We conducted a randomised controlled trial to study the effects of metoprolol and diltiazem on the total ischaemic burden — sum of symptomatic and silent myocardial ischaemia, in 146 patients with stable angina pectoris. One-hundred thirty-four completed the study protocol. Sixty-eight patients received metoprolol (100 mg twice daily, n = 52, 50 mg twice daily, n = 16) while 66 received diltiazem (90 mg three times daily, n = 50, 60 mg three times daily, n = 16). The drugs were given for 4 weeks. The primary outcome variables were frequency and duration of total ischaemic burden, silent and symptomatic myocardial ischaemia. These were measured on 48 h of Holter monitoring.

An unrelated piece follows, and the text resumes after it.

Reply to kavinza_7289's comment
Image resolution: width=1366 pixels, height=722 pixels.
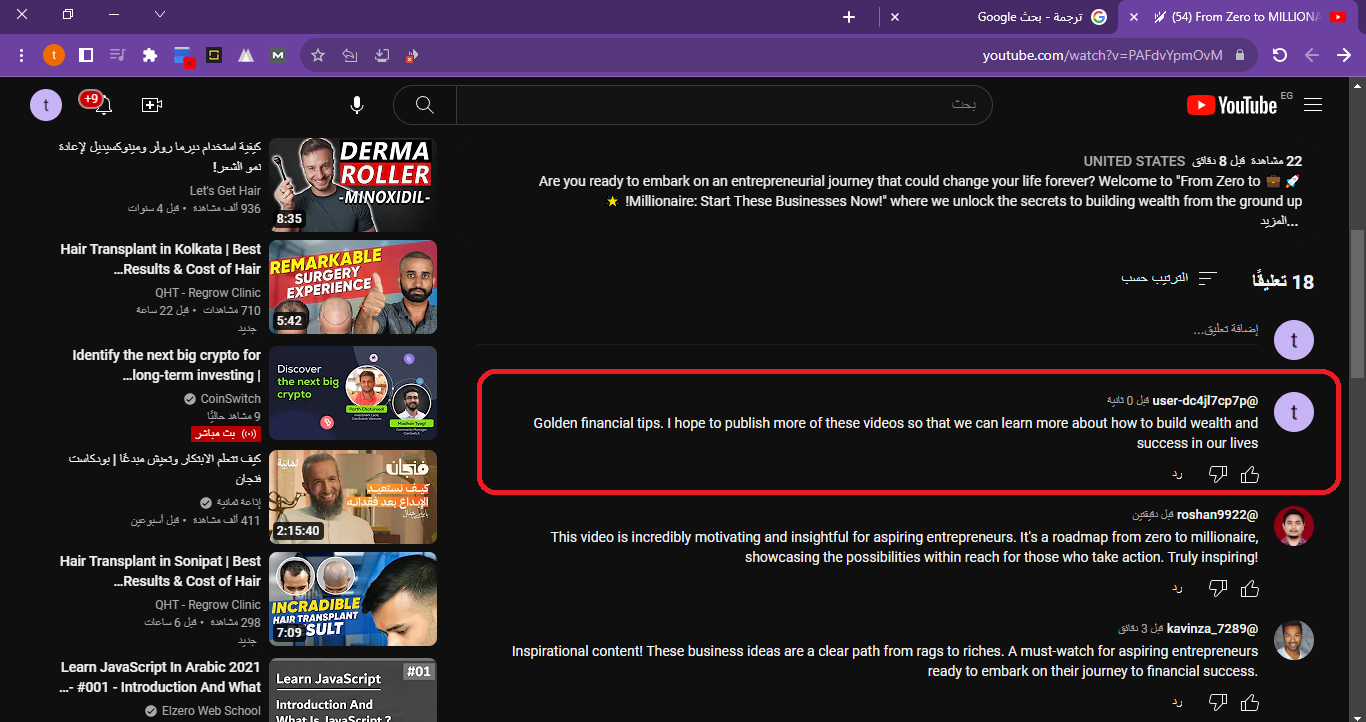1177,702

The reductions in duration and frequency of total ischaemic burden by metoprolol, 76% and 40%, respectively, were significantly higher than by diltiazem, 43% and 24%, respectively ( P < 0.01 and P < 0.02). The frequency and duration of silent myocardial ischaemia, which constituted more than 80% of the total ischaemic burden in the two groups showed similar results. However, the reduction in frequency of symptomatic myocardial ischaemia only was significantly greater by metoprolol (63% than diltiazem (24%) as the difference in reduction of duration of symptomatic ischaemia was insignificant (85% vs. 75%; P > 0.05). Whether a greater reduction of total ischaemic burden by metoprolol as compared to diltiazem has any implications for prognosis in patients with chronic stable angina remains to be established.